Achieving 290MB/s over USB 3.0


The FX3 contains a peripheral known as the GPIF, which is a 32bit 100MHz state machine based bus. This core has access to 4 DMA channels to the rest of the FX3 and executes independent of the on-chip ARM microcontroller. To use the GPIF to transfer data between the FX3 (subsequently the host PC) and the FPGA a state machine was designed using the GPIF Designer (available from Cypress). Since the bladeRF can operate at full-duplex a versatile state machine had to be designed, keeping in mind the limitations of the FX3. Fortunately, the FX3 offers DMA double buffering, which allows the GPIF to read data using one DMA channel while allowing another DMA channel to copy data from USB endpoints. Double buffering both RX and TX allows the bladeRF to fully saturate the GPIF bus, allowing for nearly 400MB/s data throughput.

Due to a limitation of the GPIF, the FPGA keeps a single bit of state that indicates which RX and TX DMA channels were used last. States IF_RX_0, and IF_RX_1 read data from the GPIF using DMA channels 0 and 1 respectively, and move it in internal DMA buffers, while states IF_TX_2 and IF_TX_3 write data to the GPIF. To operate at maximum efficiency in full-duplex mode the GPIF will likely have one TX and one RX buffer being sent over USB as another set of RX and TX buffers are being operated on by the GPIF. Due to the round-robin DMA channel selection requirement of the FX3, GPIF data read operations have to alternate between utilizing DMA channels 0 and 1 to push data to the FX3; the same applies to GPIF write operations, which in this application have to alternate between IF_TX_2 and IF_TX_3 (DMA channels 2, and 3).

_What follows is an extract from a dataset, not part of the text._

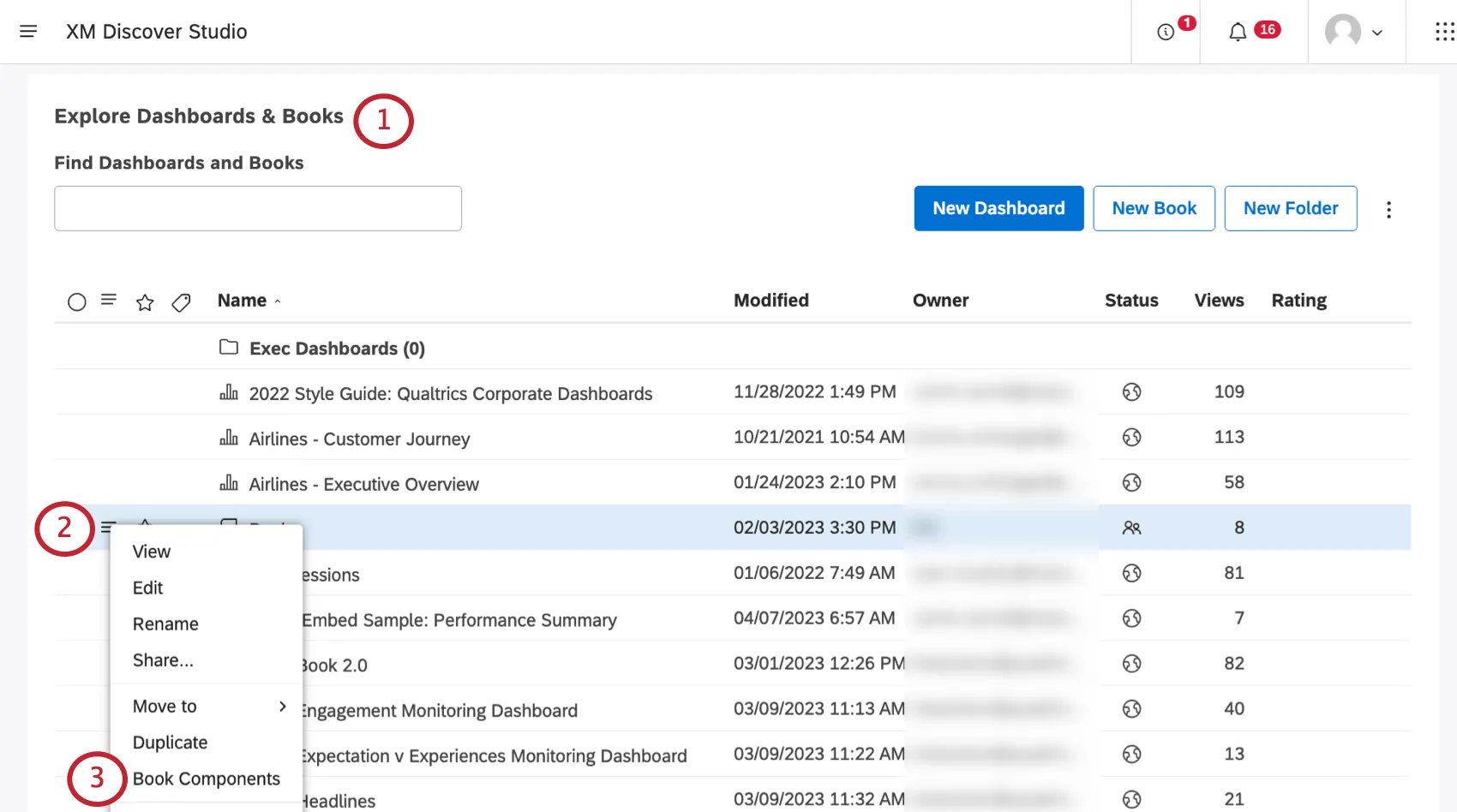
Task: Click the globe status icon for 2022 Style Guide
Action: click(1131, 391)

To further complicate issues, the delivery of USB packets is not guaranteed to be interlaced, so it unlikely that a USB BULK IN packet will follow a USB BULK OUT packet therefore the state machine has to be versatile to anticipate executing multiple GPIF data reads followed by multiple GPIF data writes.

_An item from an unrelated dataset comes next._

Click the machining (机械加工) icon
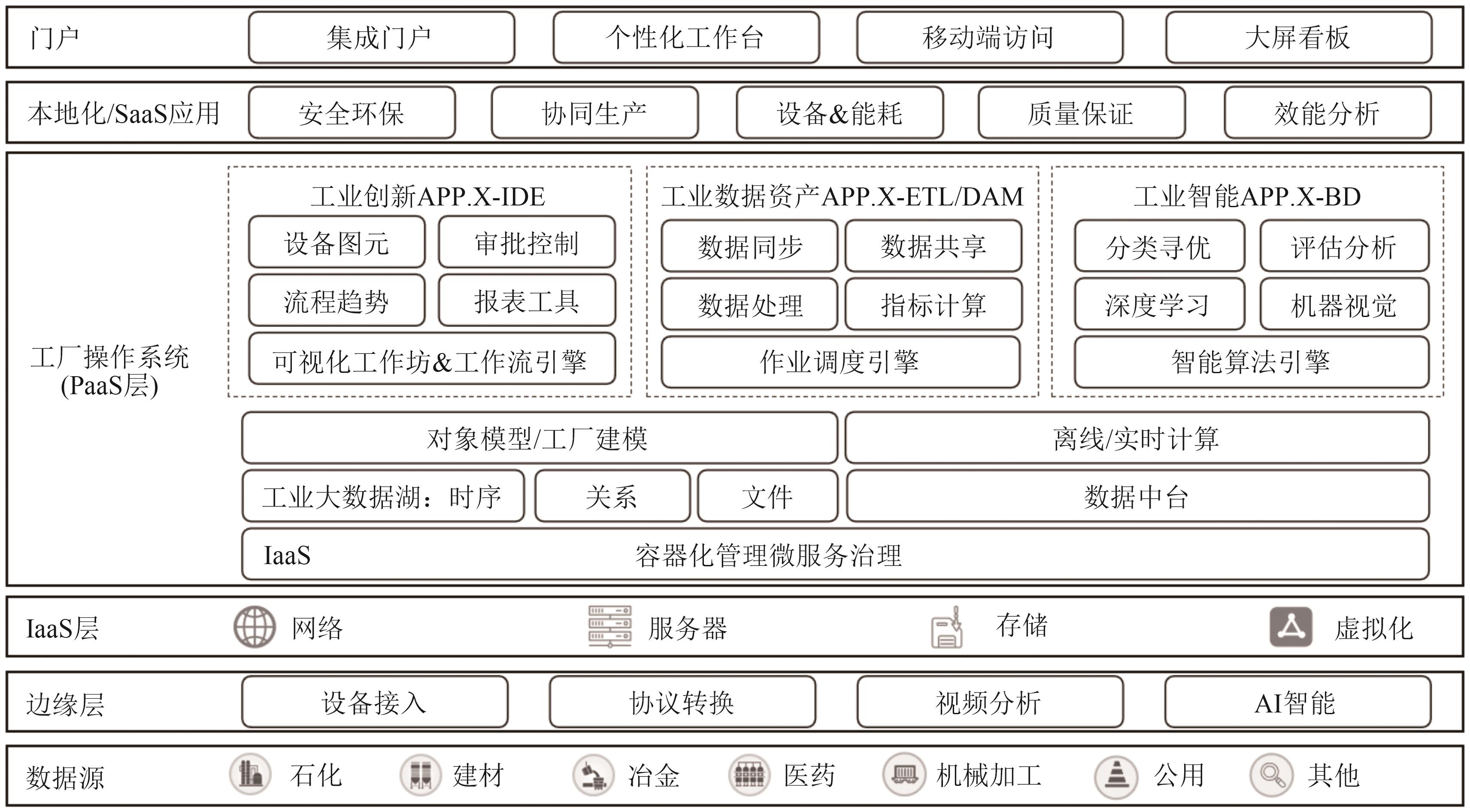 pos(904,775)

Keeping all of this in mind, the solution we chose was to have the FPGA be notified of which DMA channels have data, and which are free. This way the FPGA can also control the state machine to tell it which DMA channels to use; the GPIF state machine does not have general purpose registers or enough specific purpose registers to keep track of scheduling all 4 DMA channels in such a way.




Once flashed to the FX3, the Cyclone 4 FPGA was instrumented using SignalTap and the GPIF bus was analyzed. Signals ctl[8] and ctl[11] are indicators that the GPIF is consuming data buffers from DMA channels 2 and 3, respectively. Signals ctl[10] and ctl[12] show the GPIF sitting idle. Signals ctl[6] and ctr[7] are DMA empty status flags belonging to DMA threads 2 and 3, respectively.

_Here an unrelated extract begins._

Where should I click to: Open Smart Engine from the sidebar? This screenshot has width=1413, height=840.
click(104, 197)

The maximum throughput of the GPIF can be calculated by measuring the amount of time elapsed between sequential 1024-cycle 32-bit buffer transfers. By selecting the start of the first full buffer at time 1088 (1024+64), and subsequent data buffer as starting at roughly 2432, the elapsed time is calculated to be 13.44 microseconds. Transferring 1024 * 32bit in 13.44 microseconds corresponds to a throughput of 290MB/s.